Instructions to follow:
Every record is to be transcribed exactly as written.

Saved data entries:
☆ ☆ ☆ ☆ ☆ ☆ ☆
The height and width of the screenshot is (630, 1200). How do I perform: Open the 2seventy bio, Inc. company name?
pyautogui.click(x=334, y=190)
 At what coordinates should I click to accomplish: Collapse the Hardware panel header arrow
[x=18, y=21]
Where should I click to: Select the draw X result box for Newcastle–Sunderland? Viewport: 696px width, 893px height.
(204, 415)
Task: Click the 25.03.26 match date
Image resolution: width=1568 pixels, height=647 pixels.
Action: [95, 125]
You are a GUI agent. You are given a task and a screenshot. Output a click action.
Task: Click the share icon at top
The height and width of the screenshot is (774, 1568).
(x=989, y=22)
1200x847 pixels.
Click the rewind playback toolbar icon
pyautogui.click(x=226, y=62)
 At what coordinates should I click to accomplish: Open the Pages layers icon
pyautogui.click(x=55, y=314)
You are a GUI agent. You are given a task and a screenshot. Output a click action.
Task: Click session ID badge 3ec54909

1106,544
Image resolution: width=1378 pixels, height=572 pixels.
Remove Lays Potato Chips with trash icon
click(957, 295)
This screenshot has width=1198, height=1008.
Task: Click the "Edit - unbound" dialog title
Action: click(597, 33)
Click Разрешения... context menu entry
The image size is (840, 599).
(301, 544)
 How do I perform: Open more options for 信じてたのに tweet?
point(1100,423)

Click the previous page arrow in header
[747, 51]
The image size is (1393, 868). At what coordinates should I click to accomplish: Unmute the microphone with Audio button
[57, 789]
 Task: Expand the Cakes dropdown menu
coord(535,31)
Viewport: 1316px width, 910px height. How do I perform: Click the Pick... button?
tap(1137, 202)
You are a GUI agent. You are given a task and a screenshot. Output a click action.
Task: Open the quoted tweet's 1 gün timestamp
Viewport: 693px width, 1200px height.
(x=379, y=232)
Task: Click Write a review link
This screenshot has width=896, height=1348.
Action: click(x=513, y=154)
☆ ☆ ☆ ☆ ☆ ☆ ☆
Exercise response:
The height and width of the screenshot is (630, 1200). How do I perform: Open the 2seventy bio, Inc. company name?
pyautogui.click(x=334, y=190)
 At what coordinates should I click to accomplish: Collapse the Hardware panel header arrow
[x=18, y=21]
Where should I click to: Select the draw X result box for Newcastle–Sunderland? Viewport: 696px width, 893px height.
(204, 415)
Task: Click the 25.03.26 match date
Image resolution: width=1568 pixels, height=647 pixels.
Action: [95, 125]
You are a GUI agent. You are given a task and a screenshot. Output a click action.
Task: Click the share icon at top
The height and width of the screenshot is (774, 1568).
(x=989, y=22)
1200x847 pixels.
Click the rewind playback toolbar icon
pyautogui.click(x=226, y=62)
 At what coordinates should I click to accomplish: Open the Pages layers icon
pyautogui.click(x=55, y=314)
You are a GUI agent. You are given a task and a screenshot. Output a click action.
Task: Click session ID badge 3ec54909

1106,544
Image resolution: width=1378 pixels, height=572 pixels.
Remove Lays Potato Chips with trash icon
click(957, 295)
This screenshot has width=1198, height=1008.
Task: Click the "Edit - unbound" dialog title
Action: click(597, 33)
Click Разрешения... context menu entry
The image size is (840, 599).
(301, 544)
 How do I perform: Open more options for 信じてたのに tweet?
point(1100,423)

Click the previous page arrow in header
[747, 51]
The image size is (1393, 868). At what coordinates should I click to accomplish: Unmute the microphone with Audio button
[57, 789]
 Task: Expand the Cakes dropdown menu
coord(535,31)
Viewport: 1316px width, 910px height. How do I perform: Click the Pick... button?
tap(1137, 202)
You are a GUI agent. You are given a task and a screenshot. Output a click action.
Task: Open the quoted tweet's 1 gün timestamp
Viewport: 693px width, 1200px height.
(x=379, y=232)
Task: Click Write a review link
This screenshot has width=896, height=1348.
Action: click(x=513, y=154)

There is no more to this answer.